■ KUTIPAN TEKS
Makna Tajdid

TAJDID DALAM BIDANG AQIDAH DAN IBADAH DI MUHAMMADIYAH BERMAKNA TAJRID (PEMURNIAN) DAN DALAM URUSAN MU’AMALAH TAJDID ADALAH PEMBAHARUAN

Jiwa dan semangat dakwah yang digagas dan dicetuskan oleh KHA. Dahlan bersama sahabat-sahabat beliau dengan mendirikan Persyarikatan Muhammadiyah pada tanggal 18 Nopember 1912 adalah untuk membersihkan umat Islam dari penyakit TBC ( Takhayul, Bid’ah dan Churafat ), karena beliau terinspirasi oleh firman Allah SWT QS Ali Imran/3:104 yang intinya perintah untuk mendirikan umat (ada imam, ada makmum dan ada imamah yang dapat juga diartikan organisasi) dengan tujuan mendakwahkan Islam, melaksanakan amar makruf nahi munkar.

■ DAFTAR DATA

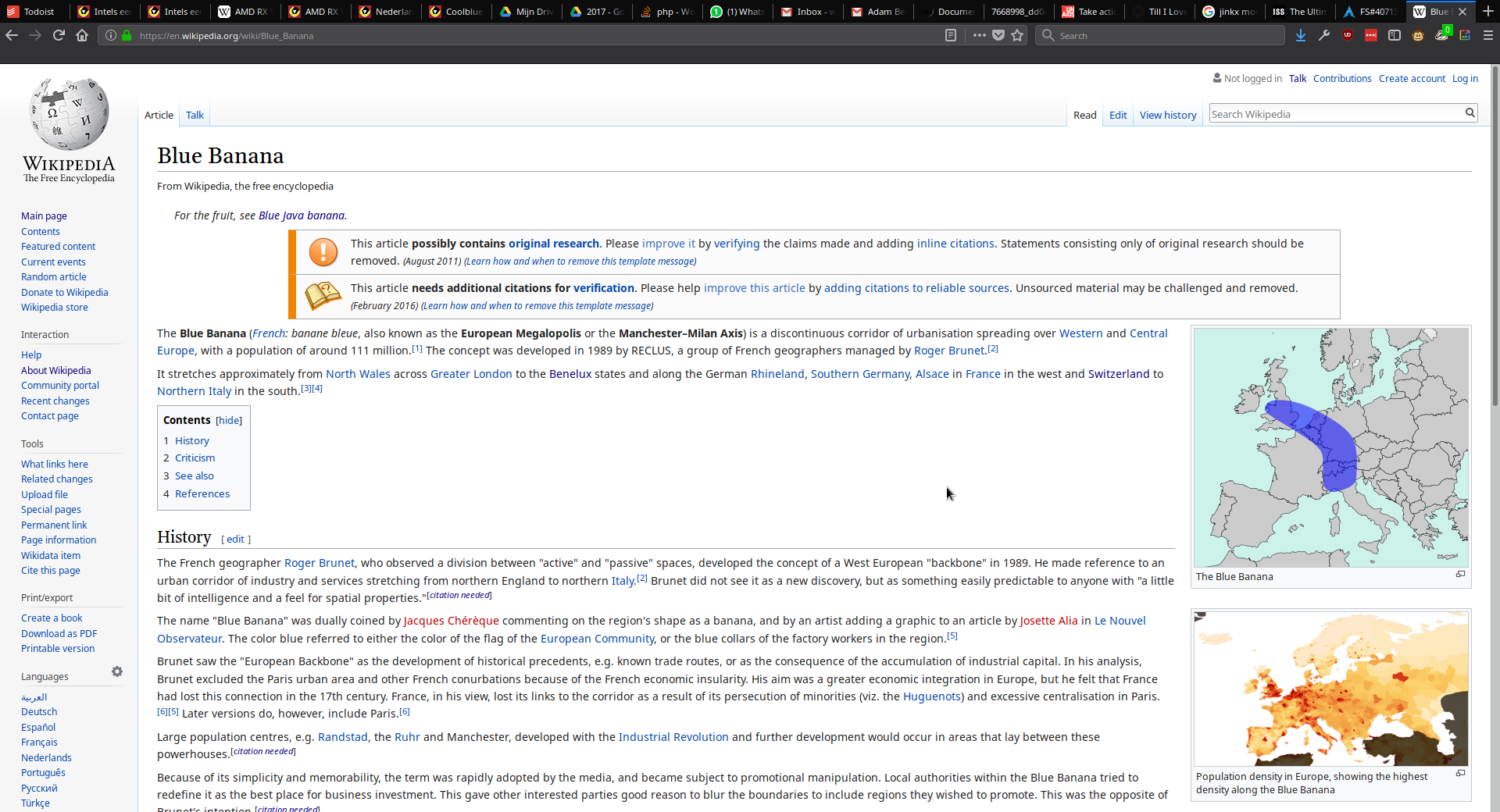Go to the Firefox home page
The width and height of the screenshot is (1500, 812).
coord(82,35)
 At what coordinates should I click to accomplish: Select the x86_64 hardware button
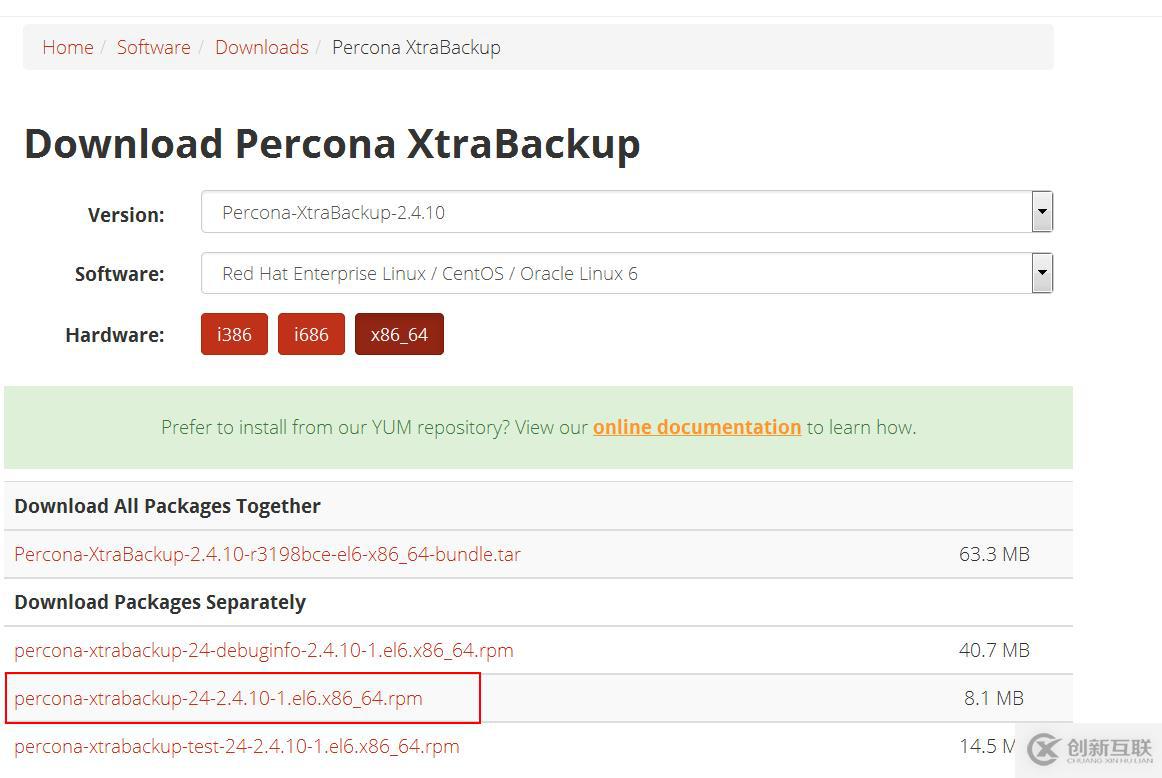pos(399,334)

■ SOAL LATIHAN
a – Menurut teks tentang makna tajdid, pada tanggal berapa Persyarikatan Muhammadiyah didirikan?
b – Lanjutkan teks tentang makna tajdid mulai setelah kalimat terakhirnya.

■ JAWABAN TERTULIS
a – Pada tanggal 18 Nopember 1912.

b –
Kondisi objektif umat Islam ketika itu banyak dihinggapi oleh penyakit TBC, di mana mereka telah memeluk agama Islam, tetapi dari segi kepercayaan atau aqidah masih belum meninggalkan sepenuhnya kepercayaan dari agama atau kepercayaan yang mereka anut sebelumya. Begitu juga dalam beribadah masih melakukan cara-cara ibadah (Ibadah mahdhah) belum sepenuhnya sebagaimana yang dicontohkan oleh Rasulullah SAW.

Makna Takhayul

Menurut KBBI arti dari takhayul adalah: ta·kha·yul n 1 (sesuatu yang) hanya ada dalam khayal belaka: banyak orang kampung yang masih percaya kepada — takhayul ; 2 kepercayaan kepada sesuatu yang dianggap ada atau sakti, tetapi sebenarnya tidak ada atau tidak sakti: beliau membersihkan hati umat dari segala –takhayul.

Makna Bid’ah

Menurut KBBI artinya adalah: bid·ah n Isl 1 perbuatan yang dikerjakan tidak menurut contoh yang sudah ditetapkan, termasuk menambah atau mengurangi ketetapan; 2 pembaruan ajaran Islam tanpa berpedoman pada Alquran dan hadis; 3 ki kebohongan; dusta.

Makna Churafat (ejaan baru: Khurafat)

Menurut KBBI artinya adalah: khu·ra·fat n dongeng (ajaran dan sebagainya) yang tidak masuk akal; takhayul.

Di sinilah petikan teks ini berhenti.